For their part, the Atlanta-based Centers for Disease Control and Prevention (CDC) appears to be in line with WHO’s stance.

"There’s been some claims that if the Olympics happen, it’s going to disseminate the virus everywhere, it’s going to amplify it," Tom Frieden, the director of the Centers for Disease Control and Prevention, told the Washington Post in an interview. "Well, we looked at the numbers. The Olympics account for less than one quarter of 1 percent of all travel to Zika-affected areas."

WHO officially declared the spread of Zika in the Americas to be a global emergency in February. The CDC currently advises pregnant women against traveling to Zika infected areas and urges men diagnosed with the virus, and who have pregnant wives, to use condoms or abstain from sex.

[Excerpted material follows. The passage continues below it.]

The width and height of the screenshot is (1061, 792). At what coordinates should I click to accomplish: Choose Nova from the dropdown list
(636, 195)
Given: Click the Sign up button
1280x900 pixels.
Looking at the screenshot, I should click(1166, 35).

But for the doctors, the allowing the Olympic games to continue in Rio would be "unethical." More than 500,000 tourists are expected to travel to Rio de Janeiro during the period when the games will be held, and the doctors argue that the tourists may acquire the virus during the trip and risk infecting people when they return to their home countries.

"Should that happen to poor, as-yet unaffected places (e.g., most of South Asia and Africa) the suffering can be great," the letter read. "It is unethical to run the risk, just for Games that could proceed anyway, if postponed and/or moved."

New York University bioethecist Art Caplan, a co-author of the letter, told CNN that there needs to be a two-day summit of independent experts to analyze the risks posed by the Olympic games in Brazil.

"Put it online and let the whole world watch," Caplan said. "What I don't like is when experts come out and say, 'There's not much reason to be worried. These Games should go on.'"What I want to know: What are your arguments? What risks are we talking about? If something goes wrong, who's liable, and who's going to take the blame?"